I've found that even if at first the silence may be uncomfortable, and I'm distracted, and the chatter in my mind won't turn off, by the end of the hour, I'm renewed.  Meetings for worship have taught me to be mindful, to be receptive to God, to NOTICE.

Since I've been more mindfully present in my life and in the mundane daily moments, I'm noticing patterns and coincidences that normally would pass me by.  This week, I've had an odd series of coincidences revolving around Carl Jung.

As I reread my journals last week in a personal celebration of my 30th birthday, I thought of my life as a giant spiral. Each year is a loop, like growth rings of a tree, but each ring radiates out from my core personality.  Sometimes there are spokes of themes that I revisit again and again, year after year.  When I mentioned this to my poet friend, Laurel, who wrote a series of poems on the spiral, she said, "I first came upon that idea when I was reading Jung."
◆ ◆ ◆ ◆
◆ **Challenges**:
[A] In one to three sentences, explain why, according to the passage on silent worship, the writer has started noticing patterns and coincidences that normally would pass by.
[B] Please pick up the passage on silent worship right after its final sentence and continue it.

Items listed in a dataset
◆ ◆ ◆ ◆
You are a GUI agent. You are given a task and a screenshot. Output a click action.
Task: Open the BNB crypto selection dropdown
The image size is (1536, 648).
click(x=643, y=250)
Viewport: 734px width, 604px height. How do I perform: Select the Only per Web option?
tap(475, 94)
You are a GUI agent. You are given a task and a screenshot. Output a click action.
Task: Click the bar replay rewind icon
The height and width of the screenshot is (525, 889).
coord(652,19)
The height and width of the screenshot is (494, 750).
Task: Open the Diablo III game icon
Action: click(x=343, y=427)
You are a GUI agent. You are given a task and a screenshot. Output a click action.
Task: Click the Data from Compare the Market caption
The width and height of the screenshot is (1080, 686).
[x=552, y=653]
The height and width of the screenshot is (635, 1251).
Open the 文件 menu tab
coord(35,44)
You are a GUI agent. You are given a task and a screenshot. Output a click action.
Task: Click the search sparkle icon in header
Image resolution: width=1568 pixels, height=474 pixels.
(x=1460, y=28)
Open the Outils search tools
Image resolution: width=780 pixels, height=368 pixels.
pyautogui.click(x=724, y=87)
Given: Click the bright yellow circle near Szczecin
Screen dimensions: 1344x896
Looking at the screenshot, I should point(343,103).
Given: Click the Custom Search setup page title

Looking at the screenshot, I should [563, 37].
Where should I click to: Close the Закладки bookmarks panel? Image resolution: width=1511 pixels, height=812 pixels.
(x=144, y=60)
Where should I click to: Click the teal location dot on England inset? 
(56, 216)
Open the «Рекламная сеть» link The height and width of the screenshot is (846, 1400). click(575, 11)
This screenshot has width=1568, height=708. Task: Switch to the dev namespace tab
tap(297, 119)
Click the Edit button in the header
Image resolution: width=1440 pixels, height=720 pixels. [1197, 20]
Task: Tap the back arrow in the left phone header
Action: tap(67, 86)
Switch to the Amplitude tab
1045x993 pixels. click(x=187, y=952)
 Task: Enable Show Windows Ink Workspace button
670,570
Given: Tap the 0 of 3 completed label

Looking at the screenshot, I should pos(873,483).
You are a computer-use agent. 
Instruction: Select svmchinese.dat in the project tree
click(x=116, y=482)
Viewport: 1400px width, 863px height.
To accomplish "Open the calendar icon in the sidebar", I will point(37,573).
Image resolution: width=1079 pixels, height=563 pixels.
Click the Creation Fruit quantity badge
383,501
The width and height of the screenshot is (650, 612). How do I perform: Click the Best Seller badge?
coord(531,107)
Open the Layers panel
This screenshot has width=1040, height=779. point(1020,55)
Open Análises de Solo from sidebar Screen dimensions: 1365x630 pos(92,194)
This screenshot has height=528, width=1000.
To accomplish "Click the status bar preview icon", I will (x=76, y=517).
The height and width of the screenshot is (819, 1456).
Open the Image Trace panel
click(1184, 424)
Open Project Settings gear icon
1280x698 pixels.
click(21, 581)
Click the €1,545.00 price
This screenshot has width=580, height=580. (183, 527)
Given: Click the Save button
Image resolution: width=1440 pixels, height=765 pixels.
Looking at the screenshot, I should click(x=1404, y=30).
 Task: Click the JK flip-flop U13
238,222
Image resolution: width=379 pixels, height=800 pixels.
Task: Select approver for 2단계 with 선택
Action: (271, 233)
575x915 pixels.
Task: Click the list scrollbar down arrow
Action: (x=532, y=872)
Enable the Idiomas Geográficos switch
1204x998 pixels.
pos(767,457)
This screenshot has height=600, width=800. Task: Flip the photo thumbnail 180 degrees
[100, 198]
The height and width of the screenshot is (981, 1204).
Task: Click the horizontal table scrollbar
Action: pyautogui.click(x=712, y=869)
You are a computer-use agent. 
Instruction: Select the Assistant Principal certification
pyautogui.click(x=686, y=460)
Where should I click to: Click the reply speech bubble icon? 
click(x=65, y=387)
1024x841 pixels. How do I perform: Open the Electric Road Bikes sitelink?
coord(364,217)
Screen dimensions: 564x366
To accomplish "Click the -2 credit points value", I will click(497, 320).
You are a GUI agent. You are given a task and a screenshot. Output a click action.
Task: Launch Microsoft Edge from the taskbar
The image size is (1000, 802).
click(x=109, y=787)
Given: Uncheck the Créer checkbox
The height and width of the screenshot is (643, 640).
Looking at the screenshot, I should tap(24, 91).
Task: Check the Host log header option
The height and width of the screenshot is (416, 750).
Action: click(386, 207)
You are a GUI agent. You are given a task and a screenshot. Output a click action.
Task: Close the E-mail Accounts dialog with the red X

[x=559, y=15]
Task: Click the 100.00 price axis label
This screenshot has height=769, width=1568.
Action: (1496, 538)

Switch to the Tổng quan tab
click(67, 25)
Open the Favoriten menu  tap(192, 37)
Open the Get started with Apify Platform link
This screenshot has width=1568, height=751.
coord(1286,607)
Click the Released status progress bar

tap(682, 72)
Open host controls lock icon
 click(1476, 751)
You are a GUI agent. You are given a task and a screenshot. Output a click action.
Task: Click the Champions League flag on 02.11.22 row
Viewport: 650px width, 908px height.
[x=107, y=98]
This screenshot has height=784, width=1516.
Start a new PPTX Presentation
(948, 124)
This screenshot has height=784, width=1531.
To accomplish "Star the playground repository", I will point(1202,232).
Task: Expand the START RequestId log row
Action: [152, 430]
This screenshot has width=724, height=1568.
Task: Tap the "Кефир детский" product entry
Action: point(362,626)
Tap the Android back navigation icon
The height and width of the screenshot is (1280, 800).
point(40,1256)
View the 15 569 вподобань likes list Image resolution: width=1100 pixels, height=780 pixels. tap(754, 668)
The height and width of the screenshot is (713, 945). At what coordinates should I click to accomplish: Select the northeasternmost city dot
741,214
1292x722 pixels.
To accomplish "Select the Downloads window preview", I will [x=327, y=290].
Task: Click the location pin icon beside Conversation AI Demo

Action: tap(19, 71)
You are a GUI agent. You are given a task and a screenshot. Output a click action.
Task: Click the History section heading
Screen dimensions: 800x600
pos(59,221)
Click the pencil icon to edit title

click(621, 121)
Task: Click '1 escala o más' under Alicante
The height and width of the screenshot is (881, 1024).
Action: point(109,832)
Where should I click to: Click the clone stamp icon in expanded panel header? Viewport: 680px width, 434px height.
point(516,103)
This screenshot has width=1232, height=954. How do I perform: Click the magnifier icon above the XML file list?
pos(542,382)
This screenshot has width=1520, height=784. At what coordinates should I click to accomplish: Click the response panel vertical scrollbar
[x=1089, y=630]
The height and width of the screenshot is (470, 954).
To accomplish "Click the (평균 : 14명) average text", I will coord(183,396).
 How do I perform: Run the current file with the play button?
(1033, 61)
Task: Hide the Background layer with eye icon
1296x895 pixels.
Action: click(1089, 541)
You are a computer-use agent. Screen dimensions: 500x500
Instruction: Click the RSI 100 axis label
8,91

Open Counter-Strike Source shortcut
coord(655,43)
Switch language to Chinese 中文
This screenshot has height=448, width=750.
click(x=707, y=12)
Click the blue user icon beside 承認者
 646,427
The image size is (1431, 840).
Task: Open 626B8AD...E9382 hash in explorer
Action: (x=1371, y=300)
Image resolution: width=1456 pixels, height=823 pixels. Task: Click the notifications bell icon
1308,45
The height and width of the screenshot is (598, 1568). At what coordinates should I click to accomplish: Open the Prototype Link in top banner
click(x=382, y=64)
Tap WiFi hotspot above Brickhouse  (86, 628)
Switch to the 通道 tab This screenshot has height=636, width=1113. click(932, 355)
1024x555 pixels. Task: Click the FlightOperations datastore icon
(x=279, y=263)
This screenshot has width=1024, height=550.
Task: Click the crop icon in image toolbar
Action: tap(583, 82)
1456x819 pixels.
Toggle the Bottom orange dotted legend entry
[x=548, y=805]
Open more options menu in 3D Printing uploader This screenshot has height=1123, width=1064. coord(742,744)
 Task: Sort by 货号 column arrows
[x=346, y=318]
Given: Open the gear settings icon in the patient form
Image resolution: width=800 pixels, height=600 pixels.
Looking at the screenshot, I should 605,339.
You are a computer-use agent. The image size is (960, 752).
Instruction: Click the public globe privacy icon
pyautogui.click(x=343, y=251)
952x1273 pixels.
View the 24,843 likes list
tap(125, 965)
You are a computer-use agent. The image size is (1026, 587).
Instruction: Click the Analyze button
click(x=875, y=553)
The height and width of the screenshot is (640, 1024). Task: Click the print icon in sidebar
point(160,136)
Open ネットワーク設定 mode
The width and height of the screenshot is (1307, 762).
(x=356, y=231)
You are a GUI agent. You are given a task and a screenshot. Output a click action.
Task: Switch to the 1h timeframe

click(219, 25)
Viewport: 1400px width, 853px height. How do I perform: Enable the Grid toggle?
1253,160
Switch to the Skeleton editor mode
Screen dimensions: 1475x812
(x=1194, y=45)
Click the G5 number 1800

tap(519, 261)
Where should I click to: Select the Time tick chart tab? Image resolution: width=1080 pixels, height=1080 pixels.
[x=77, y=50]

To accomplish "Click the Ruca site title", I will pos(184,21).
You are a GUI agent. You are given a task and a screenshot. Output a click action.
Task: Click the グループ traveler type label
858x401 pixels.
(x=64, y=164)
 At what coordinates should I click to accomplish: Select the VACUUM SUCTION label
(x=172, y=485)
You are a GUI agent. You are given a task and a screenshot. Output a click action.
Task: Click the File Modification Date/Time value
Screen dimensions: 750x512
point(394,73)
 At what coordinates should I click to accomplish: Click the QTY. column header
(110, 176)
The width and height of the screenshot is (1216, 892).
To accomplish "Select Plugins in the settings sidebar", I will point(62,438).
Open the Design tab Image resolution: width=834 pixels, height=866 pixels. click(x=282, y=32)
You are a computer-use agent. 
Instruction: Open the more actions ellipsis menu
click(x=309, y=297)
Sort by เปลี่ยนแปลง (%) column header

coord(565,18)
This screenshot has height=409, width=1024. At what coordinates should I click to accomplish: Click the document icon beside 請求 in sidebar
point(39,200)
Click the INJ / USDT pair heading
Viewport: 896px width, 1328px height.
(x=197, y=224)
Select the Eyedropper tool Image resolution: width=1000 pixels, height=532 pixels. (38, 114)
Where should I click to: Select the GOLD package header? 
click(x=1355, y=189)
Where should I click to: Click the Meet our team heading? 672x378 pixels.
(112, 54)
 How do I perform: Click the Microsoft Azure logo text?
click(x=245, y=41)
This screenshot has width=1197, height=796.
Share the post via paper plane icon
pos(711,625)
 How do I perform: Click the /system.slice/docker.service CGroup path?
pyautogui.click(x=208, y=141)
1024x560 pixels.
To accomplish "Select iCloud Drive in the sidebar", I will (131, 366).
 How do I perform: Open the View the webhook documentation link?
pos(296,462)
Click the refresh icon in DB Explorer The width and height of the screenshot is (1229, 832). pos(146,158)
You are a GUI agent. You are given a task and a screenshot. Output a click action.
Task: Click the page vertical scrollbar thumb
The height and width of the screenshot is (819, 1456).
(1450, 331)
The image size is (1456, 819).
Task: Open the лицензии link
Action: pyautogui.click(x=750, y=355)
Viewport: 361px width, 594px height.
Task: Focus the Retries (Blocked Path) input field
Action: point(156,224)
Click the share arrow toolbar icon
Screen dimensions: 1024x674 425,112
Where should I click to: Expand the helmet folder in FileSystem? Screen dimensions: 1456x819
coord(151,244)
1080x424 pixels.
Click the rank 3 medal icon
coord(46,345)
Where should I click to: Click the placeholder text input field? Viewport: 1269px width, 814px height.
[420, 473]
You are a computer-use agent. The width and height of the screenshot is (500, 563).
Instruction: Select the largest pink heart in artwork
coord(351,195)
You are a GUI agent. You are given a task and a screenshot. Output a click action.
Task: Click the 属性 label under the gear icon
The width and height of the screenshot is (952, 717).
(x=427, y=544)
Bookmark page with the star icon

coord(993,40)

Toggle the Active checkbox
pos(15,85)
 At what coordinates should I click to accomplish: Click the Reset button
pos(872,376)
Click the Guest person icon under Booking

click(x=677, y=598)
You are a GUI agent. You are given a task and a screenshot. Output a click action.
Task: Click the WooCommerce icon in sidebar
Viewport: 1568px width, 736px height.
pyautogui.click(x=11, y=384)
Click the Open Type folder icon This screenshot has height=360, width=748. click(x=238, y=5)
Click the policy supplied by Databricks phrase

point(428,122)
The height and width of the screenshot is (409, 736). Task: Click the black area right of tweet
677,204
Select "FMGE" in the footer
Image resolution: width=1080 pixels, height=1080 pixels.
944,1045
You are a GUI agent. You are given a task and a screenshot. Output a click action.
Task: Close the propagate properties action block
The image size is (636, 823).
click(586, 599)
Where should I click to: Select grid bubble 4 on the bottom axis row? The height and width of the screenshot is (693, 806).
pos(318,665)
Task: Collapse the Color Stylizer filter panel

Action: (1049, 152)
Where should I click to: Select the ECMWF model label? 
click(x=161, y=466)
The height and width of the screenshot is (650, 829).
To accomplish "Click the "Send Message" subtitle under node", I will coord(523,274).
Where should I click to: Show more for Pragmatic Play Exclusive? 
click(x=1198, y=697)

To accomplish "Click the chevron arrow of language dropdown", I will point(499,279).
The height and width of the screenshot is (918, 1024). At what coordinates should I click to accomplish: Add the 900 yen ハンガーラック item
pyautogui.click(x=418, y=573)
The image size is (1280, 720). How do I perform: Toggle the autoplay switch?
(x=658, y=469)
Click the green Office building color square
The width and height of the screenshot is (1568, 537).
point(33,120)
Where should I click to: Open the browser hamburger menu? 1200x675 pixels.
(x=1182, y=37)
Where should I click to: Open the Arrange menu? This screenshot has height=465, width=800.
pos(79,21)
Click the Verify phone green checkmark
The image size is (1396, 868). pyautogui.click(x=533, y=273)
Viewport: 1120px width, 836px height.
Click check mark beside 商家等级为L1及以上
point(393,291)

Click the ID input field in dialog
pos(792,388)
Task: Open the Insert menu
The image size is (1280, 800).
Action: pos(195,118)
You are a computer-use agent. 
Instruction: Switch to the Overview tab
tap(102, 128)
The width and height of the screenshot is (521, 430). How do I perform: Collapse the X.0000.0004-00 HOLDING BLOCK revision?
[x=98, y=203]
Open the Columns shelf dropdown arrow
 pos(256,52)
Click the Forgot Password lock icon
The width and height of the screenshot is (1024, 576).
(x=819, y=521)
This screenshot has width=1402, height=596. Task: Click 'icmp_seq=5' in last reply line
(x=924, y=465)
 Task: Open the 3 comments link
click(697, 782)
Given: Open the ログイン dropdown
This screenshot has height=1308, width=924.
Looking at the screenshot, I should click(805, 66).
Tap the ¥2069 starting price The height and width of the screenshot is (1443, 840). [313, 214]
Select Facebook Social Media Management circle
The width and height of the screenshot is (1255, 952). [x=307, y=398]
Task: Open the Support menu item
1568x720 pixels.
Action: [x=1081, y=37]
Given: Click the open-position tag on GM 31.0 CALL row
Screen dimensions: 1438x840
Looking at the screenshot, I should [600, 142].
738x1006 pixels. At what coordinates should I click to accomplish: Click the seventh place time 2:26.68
◆ ◆ ◆ ◆
◆ **Results of the tasks**:
[A] The writer has become more mindfully present in daily life, including its mundane moments. Meetings for worship taught that mindfulness, along with being receptive to God and learning to notice.

[B]
Then the next night Kent and I were watching an old episode of Northern Exposure, and Chris, the radio deejay, was reading excerpts of Jung on the air.

Finally, I went to tutor a high school student this afternoon, and on his mom's coffee table was a copy of The Portable Jung.

I'm not sure that this sure what this all means, except that now I know I've got to read some Jung.  So I have reserved copies of The Portable Jung and Memories, Dreams, Reflections from the library.   Maybe this is just an odd coincidence.  Maybe the Divine is trying to tell me something. Or maybe, and I think Jung might argue, I'm experiencing synchronicity.  That is even though these events are causally unrelated, I've put them together to create personal meaning.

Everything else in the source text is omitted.